Section: Application Domains

Personal Information Management Systems

We recall that Valda's focus is on human-centric data, i.e., data produced by humans, explicitly or implicitly, or more generally containing information about humans. Quite naturally, we will use as a privileged application area to validate Valda’s results that of personal information management systems (Pims for short) [1].

A Pims is a system that allows a user to integrate her own data, e.g., emails and other kinds of messages, calendar, contacts, web search, social network, travel information, work projects, etc. Such information is commonly spread across different services. The goal is to give back to a user the control on her information, allowing her to formulate queries such as “What kind of interaction did I have recently with Alice B.?”, “Where were my last ten business trips, and who helped me plan them?”. The system has to orchestrate queries to the various services (which means knowing the existence of these services, and how to interact with them), integrate information from them (which means having data models for this information and its representation in the services), e.g., align a GPS location of the user to a business address or place mentioned in an email, or an event in a calendar to some event in a Web search. This information must be accessed intensionally: for instance, costly information extraction tools should only be run on emails which seem relevant, perhaps identified by a less costly cursory analysis (this means, in turn, obtaining a cost model for access to the different services). Impacted people can be found by examining events in the user's calendar and determining who is likely to attend them, perhaps based on email exchanges or former events' participant lists. Of course, uncertainty has to be maintained along the entire process, and provenance information is needed to explain query results to the user (e.g., indicate which meetings and trips are relevant to each person of the output). Knowledge about services, their data models, their costs, need either to be provided by the system designer, or to be automatically learned from interaction with these services, as in [70].

One motivation for that choice is that Pims concentrate many of the problems we intend to investigate: heterogeneity (various sources, each with a different structure), massive distribution (information spread out over the Web, in numerous sources), rapid evolution (new data regularly added), intensionality (knowledge from Wikidata, OpenStreetMap...), confidentiality and security (mostly private data), and uncertainty (very variable quality). Though the data is distributed, its size is relatively modest; other applications may be considered for works focusing on processing data at large scale, which is a potential research direction within Valda, though not our main focus. Another strong motivation for the choice of Pims as application domain is the importance of this application from a societal viewpoint.

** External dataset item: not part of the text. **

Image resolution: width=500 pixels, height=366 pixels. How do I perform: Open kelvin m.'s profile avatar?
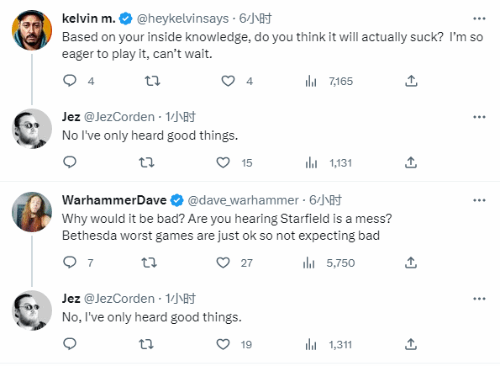pos(32,30)
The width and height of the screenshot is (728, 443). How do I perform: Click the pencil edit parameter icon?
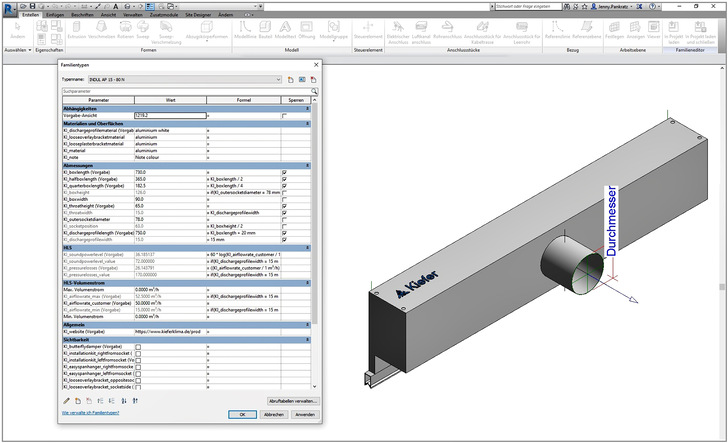pyautogui.click(x=66, y=400)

A Pims is essentially a system built on top of a user's personal knowledge base; such knowledge bases are reminiscent of those found in the Semantic Web, e.g., linked open data. Some issues, such as ontology alignment [73] exist in both scenarios. However, there are some fundamental differences in building personal knowledge bases vs collecting information from the Semantic Web: first, the scope is quite smaller, as one is only interested in knowledge related to a given individual; second, a small proportion of the data is already present in the form of semantic information, most needs to be extracted and annotated through appropriate wrappers and enrichers; third, though the linked open data is meant to be read-only, the only update possible to a user being adding new triples, a personal knowledge base is very much something that a user needs to be able to edit, and propagating updates from the knowledge base to original data sources is a challenge in itself.